Demolished stadium in California, USA

Amos Alonzo Stagg Memorial Stadium, previously known as Pacific Memorial Stadium, was a 28,000-seat outdoor stadium in the western United States, located on the campus of the University of the Pacific in Stockton, California. The home venue of the Pacific Tigers was constructed in 1950 for football and later hosted soccer matches. It was closed in 2012 and demolished two years later.

The stadium was home venue to the Pacific Tigers football and women's soccer teams.

== History ==

=== Construction ===
Pacific Memorial Stadium was built in 1950 after the successful fund drive which netted $165,000. Most of this money was through the sale of pre-ordered tickets (scrip), which were usable over a 10-year period. Construction began on the earth-filled structure in May 1950. Astonishingly, it was finished on time for the home opener (fifth game of the season) on October 21, a build time of less than six months. The field's approximate alignment was north-northwest to south-southeast. It has been reported and researched the stadium was built on a former Yokuts village. These remains found were discovered in 1923 and raised concern for when the stadium was set to be demolished.

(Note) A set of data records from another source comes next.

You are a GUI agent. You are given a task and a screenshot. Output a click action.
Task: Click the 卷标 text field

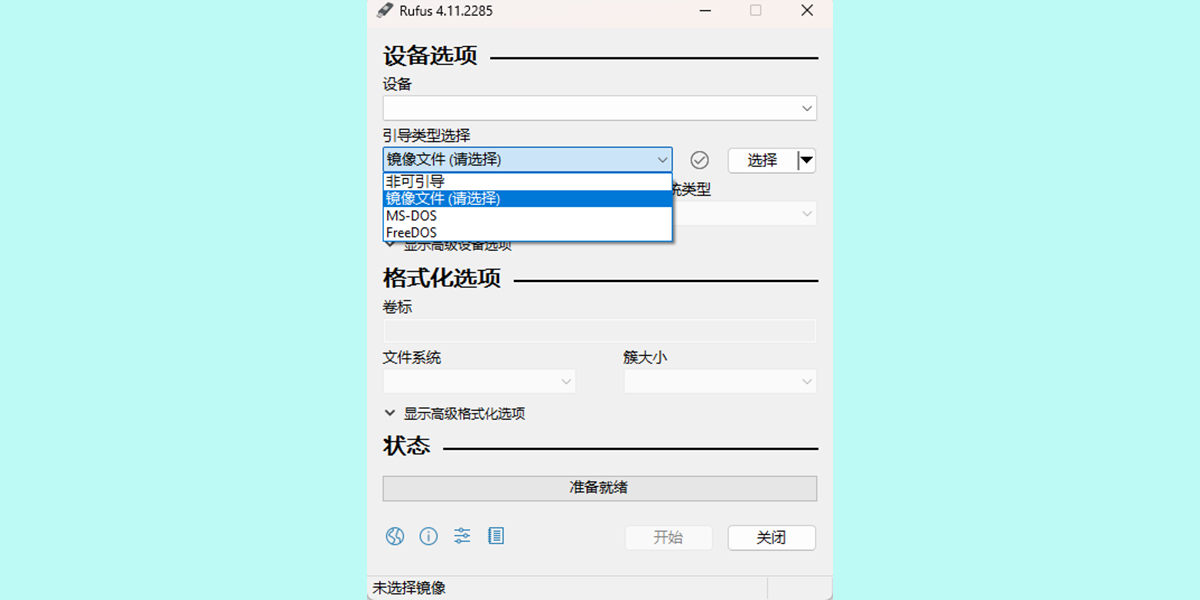pyautogui.click(x=599, y=331)
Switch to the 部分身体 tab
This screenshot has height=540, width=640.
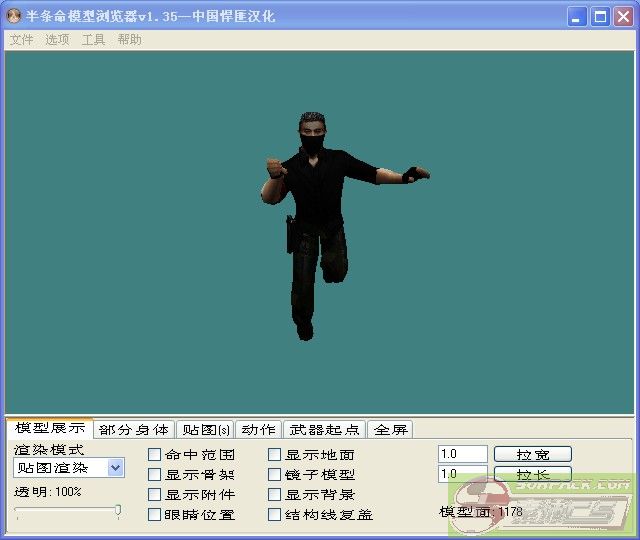click(134, 430)
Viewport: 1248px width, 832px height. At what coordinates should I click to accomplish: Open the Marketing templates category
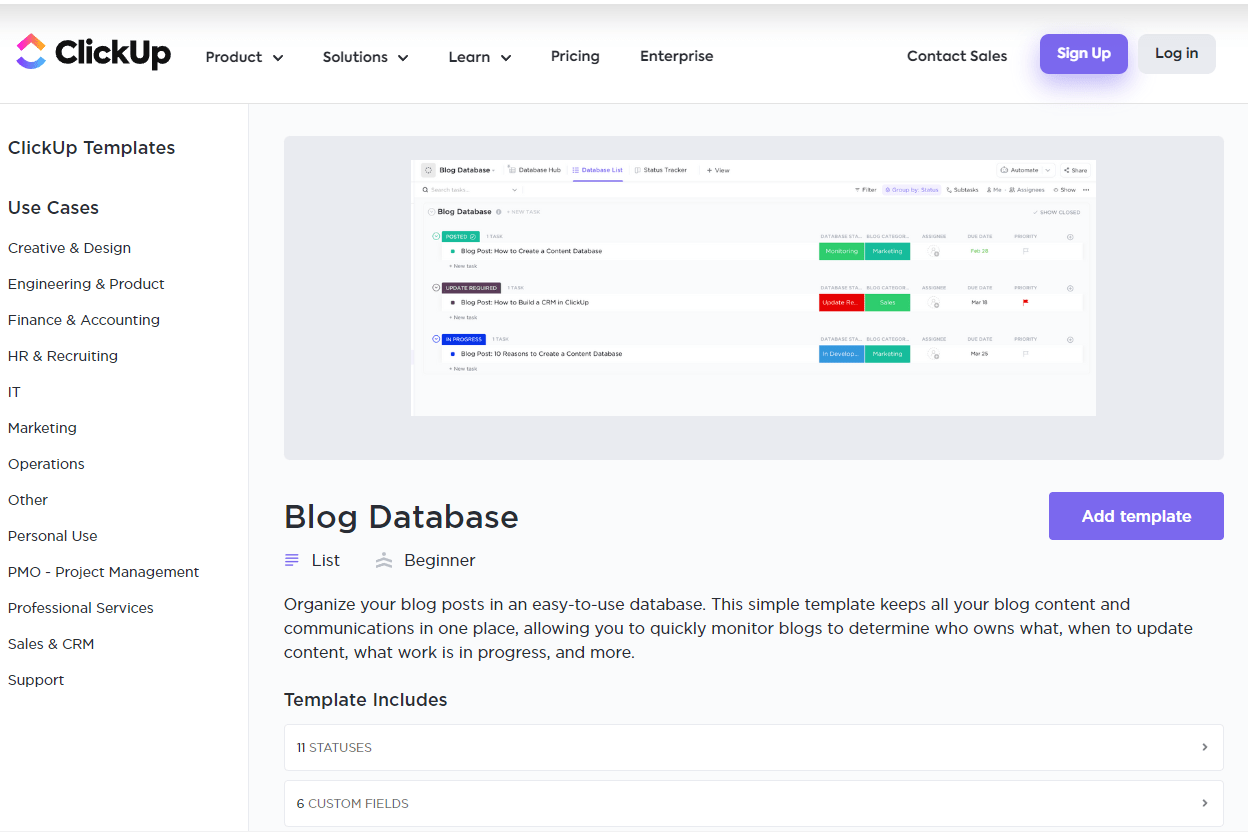(x=42, y=428)
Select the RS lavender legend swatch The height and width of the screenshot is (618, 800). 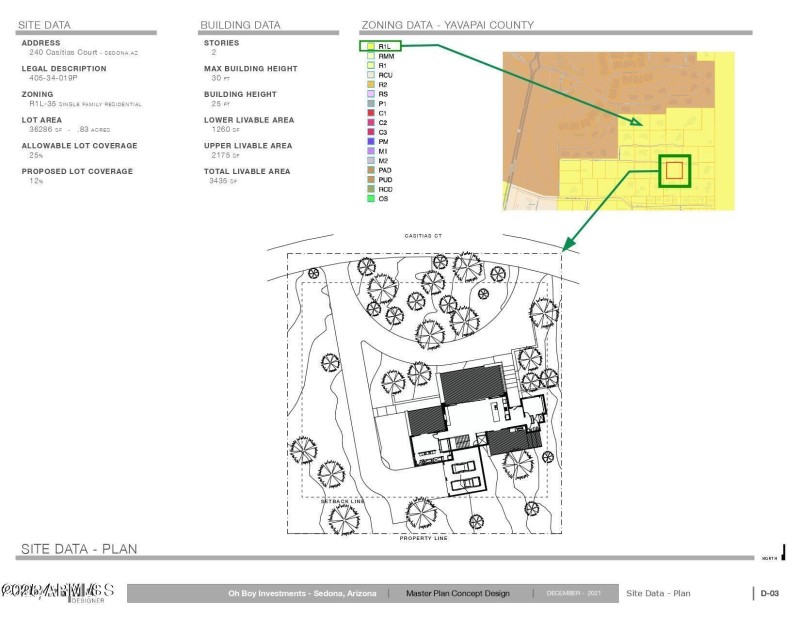click(x=370, y=94)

The stadium originally seated 35,975 with room for expansion to over 44,000, but renovations reduced the capacity to a configuration of 28,000. It was the venue for a 1997 friendly soccer match between Brazil and Honduras; notable striker Ronaldo scored six goals and Brazil won 8–2.

=== Upgrades ===
The "Pacific Club", which was added to the east-side of the stadium in 1973, was donated by Alex Spanos at a cost of $250,000. It sat up to 300, featuring glass walls and a great view of the stadium. When not in use for sporting events, it also held many university functions and gatherings. The scoreboard in the north end zone was erected in 1982 at a cost of $140,000 and measured 35 by 17 ft.

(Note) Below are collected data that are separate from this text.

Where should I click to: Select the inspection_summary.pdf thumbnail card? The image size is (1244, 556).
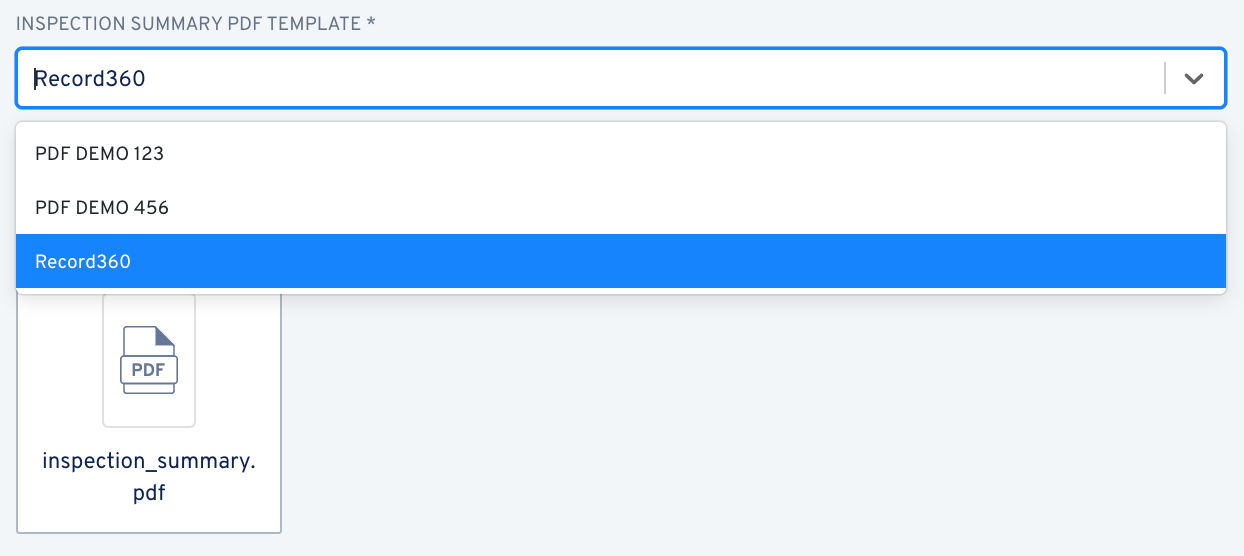(149, 412)
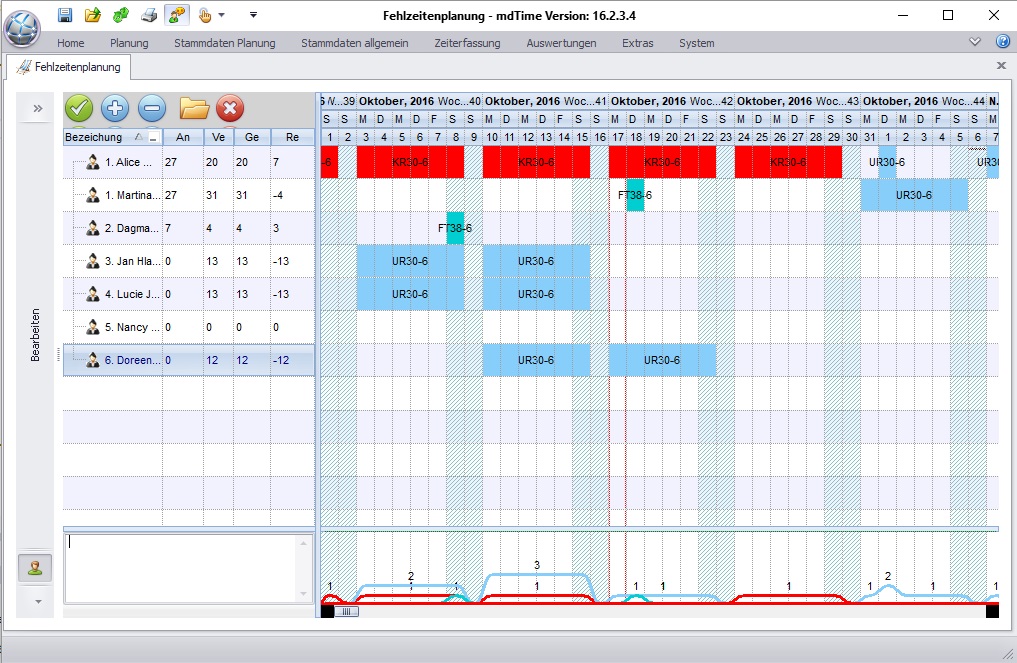Select the row 5. Nancy
The height and width of the screenshot is (663, 1017).
[x=189, y=327]
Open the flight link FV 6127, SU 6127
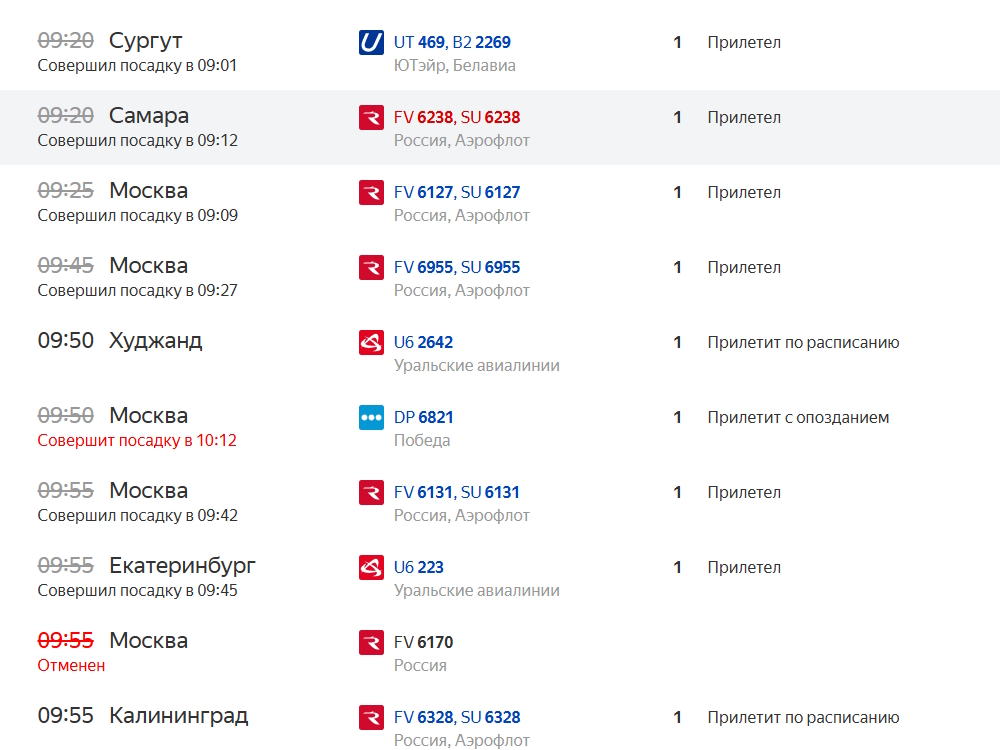Viewport: 1000px width, 750px height. 457,193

Thanks to donations from athletic boosters, lighting power at the stadium was upgraded from 35 to 75 footcandles in August 1986.

=== Renaming ===
Pacific Memorial Stadium was officially renamed Amos Alonzo Stagg Memorial Stadium on October 15, 1988, to honor Amos Alonzo Stagg (1862–1965). He ended his head coaching career at "College of the Pacific" in 1946, and donated the land for the stadium to be built in 1950. Stagg is widely regarded as a pioneer in the development of sports, not only football but also basketball and baseball.

=== Closure ===
On February 26, 2012, the university announced it would close Stagg Memorial Stadium to conduct a feasibility study to assess needed repairs, upgrades and changes required to make the facility meet modern standards in conjunction with a financial assessment to determine if the stadium could be repaired or if it should be replaced.

=== Demolition ===
The university began removal of Stagg Memorial Stadium on February 24, 2014, to make room for new athletics facilities, including a dedicated tennis center with 12 courts and a clubhouse, and new fields for soccer and field hockey. The first Pacific field hockey home game on the new artificial turf field was played on September 12, 2014, versus the University at Albany. The groundbreaking ceremony for the Eve Zimmerman Tennis Center was held on October 17, 2014. The field hockey program at Pacific was discontinued in the summer of 2019.

==Tenants==

The stadium was home to the Pacific Tigers football program, beginning in 1950, until it was discontinued following the 1995 season. For many years it was also the home football field for nearby Stagg High School. The stadium was the sole home to the women's soccer team until its closure in 2012.